Color Palette Accessibility: Check Contrast Before You Ship
A palette can look polished in a design file and still fail when text, buttons, alerts, links, and disabled states are placed on real backgrounds. Color accessibility needs to be checked in context.
The most common mistake is testing one primary color and calling the palette accessible. Interfaces use many combinations: text on cards, subtle borders, hover states, badges, warnings, and focus outlines.
Test the combinations users actually see
List the foreground and background pairs in the interface before changing colors. This includes body text, muted text, buttons, links, inputs, errors, success messages, and navigation states.
- Check contrast for normal text and small labels separately.
- Test light and dark surfaces if the site supports both themes.
- Avoid relying on color alone to communicate errors or success.
- Document the allowed text colors for each background token.
Look beyond the brand color
Brand colors often need adjusted shades for UI work. A strong marketing blue may not provide enough contrast as button text, and a soft gray may disappear on tinted backgrounds.
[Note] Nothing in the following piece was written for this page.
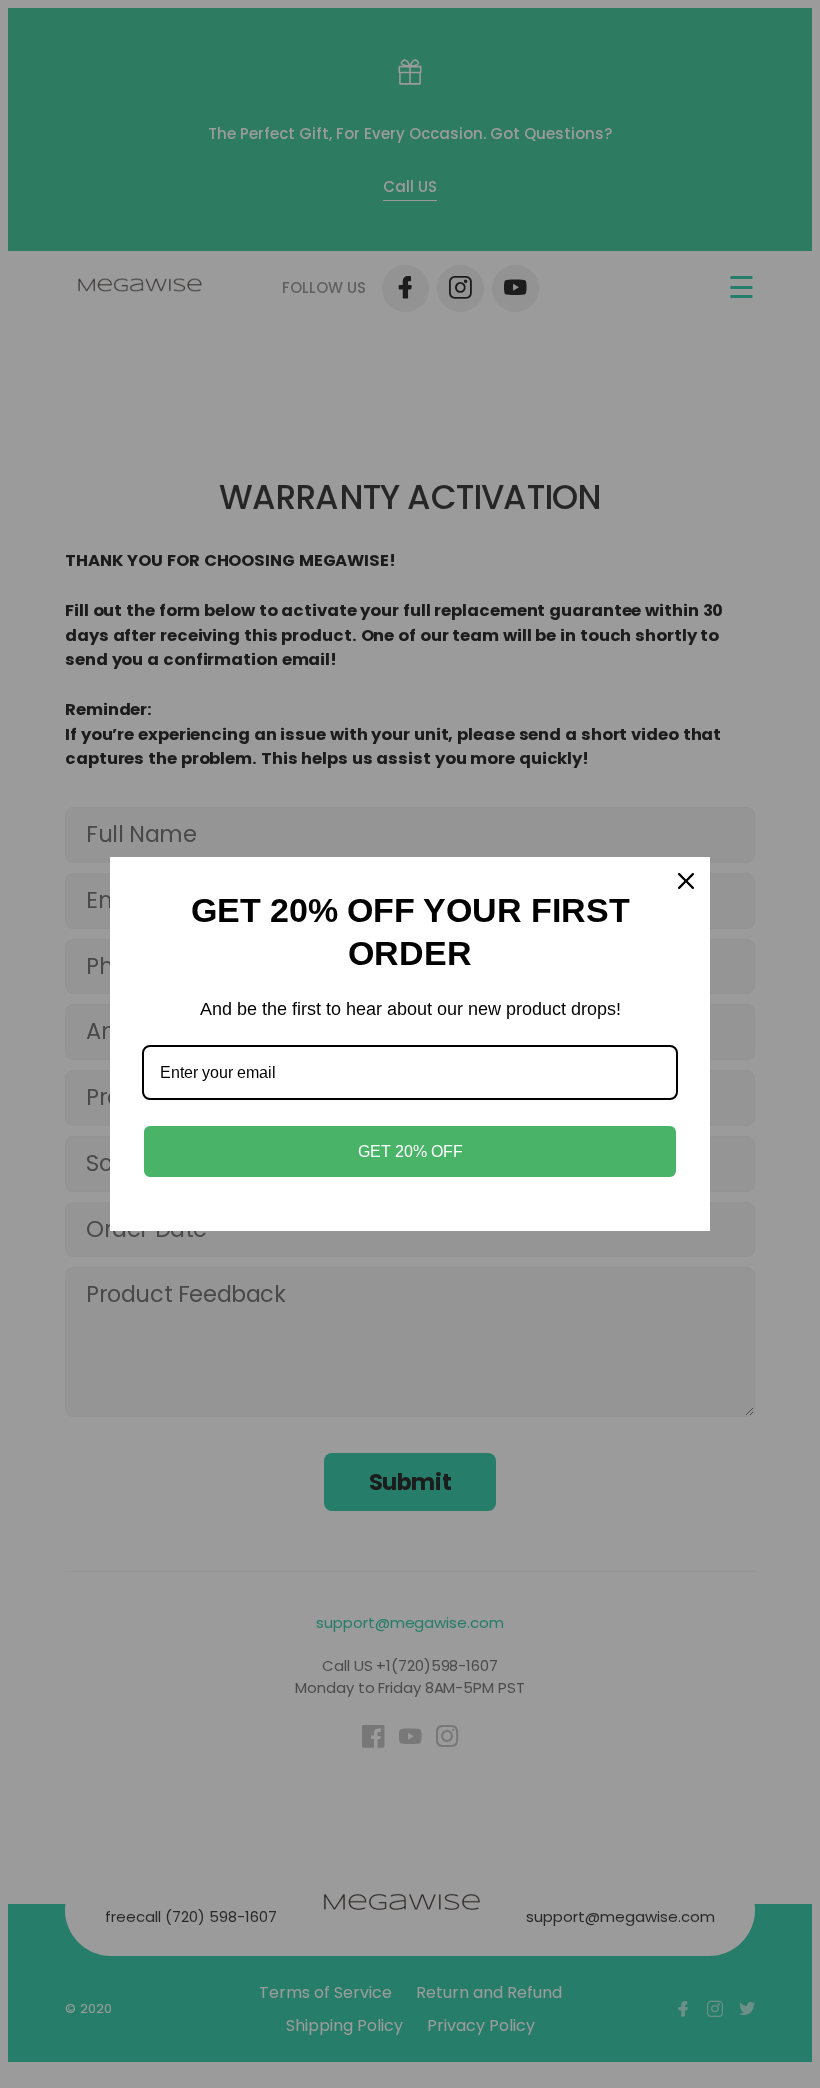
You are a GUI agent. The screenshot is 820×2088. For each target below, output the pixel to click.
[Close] (686, 881)
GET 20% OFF (410, 1151)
- Create darker and lighter shades from the same base color.
- Check focus outlines against every surface where they appear.
- Preview disabled controls so they are muted but still understandable.
- Use names based on purpose, not only color appearance.
Create a palette with rules
Use a palette tool to generate shades, then test contrast before the colors enter CSS variables or a design system. The rule should be clear enough that future components use the same accessible combinations.
Accessible color work is less about taste and more about repeatable decisions. Good palettes make the correct UI choice easy.